Material shown
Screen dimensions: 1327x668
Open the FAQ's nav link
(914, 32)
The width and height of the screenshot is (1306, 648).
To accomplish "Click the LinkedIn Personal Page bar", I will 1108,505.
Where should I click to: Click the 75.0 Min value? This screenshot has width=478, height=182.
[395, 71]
...
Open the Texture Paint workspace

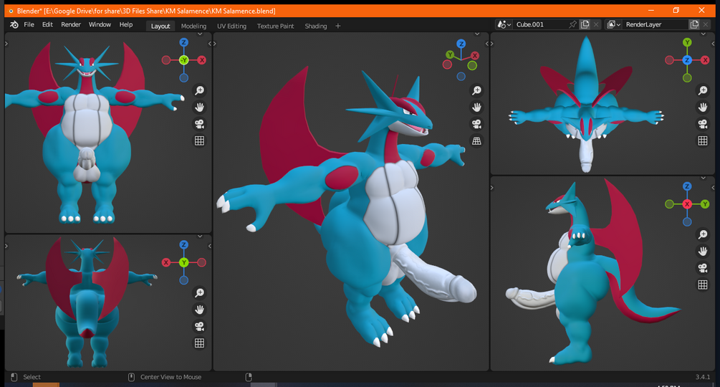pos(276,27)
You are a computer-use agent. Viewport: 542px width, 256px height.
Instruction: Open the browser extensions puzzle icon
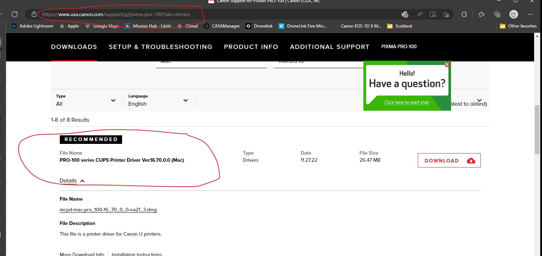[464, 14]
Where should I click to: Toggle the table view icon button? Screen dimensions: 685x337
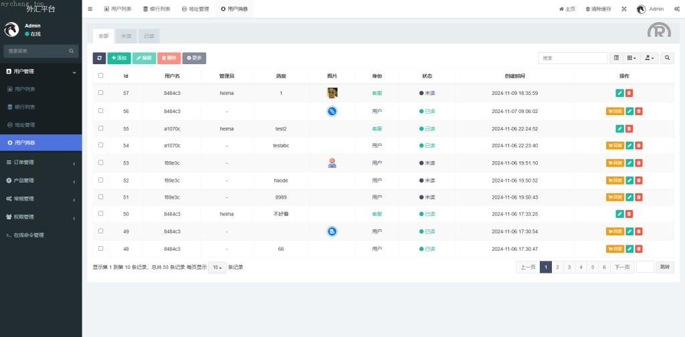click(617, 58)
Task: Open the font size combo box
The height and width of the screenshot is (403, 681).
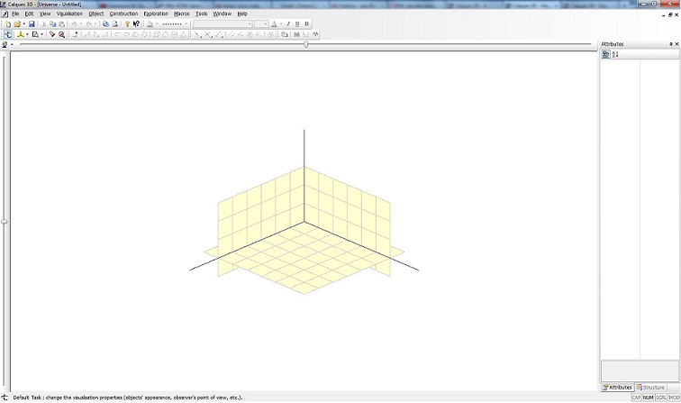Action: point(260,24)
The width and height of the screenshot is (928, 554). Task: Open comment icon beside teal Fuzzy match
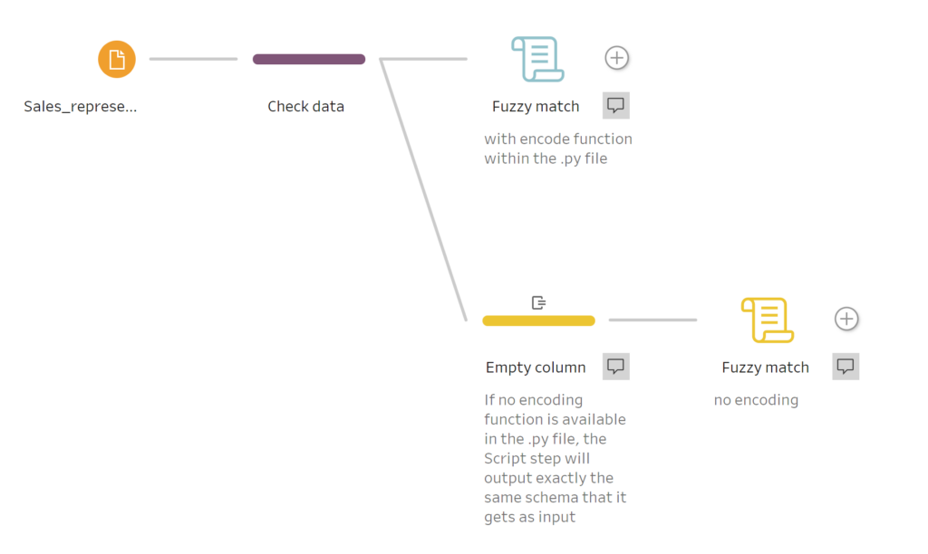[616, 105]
---
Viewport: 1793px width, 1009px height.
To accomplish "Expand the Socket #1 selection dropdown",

Problem statement
Give the entries from the line with "Viewport: 1793px width, 1009px height." to the line with "the Socket #1" as a JSON list of strings, one string per line, omitting blank lines.

Final result
[
  "Viewport: 1793px width, 1009px height.",
  "To accomplish \"Expand the Socket #1 selection dropdown\","
]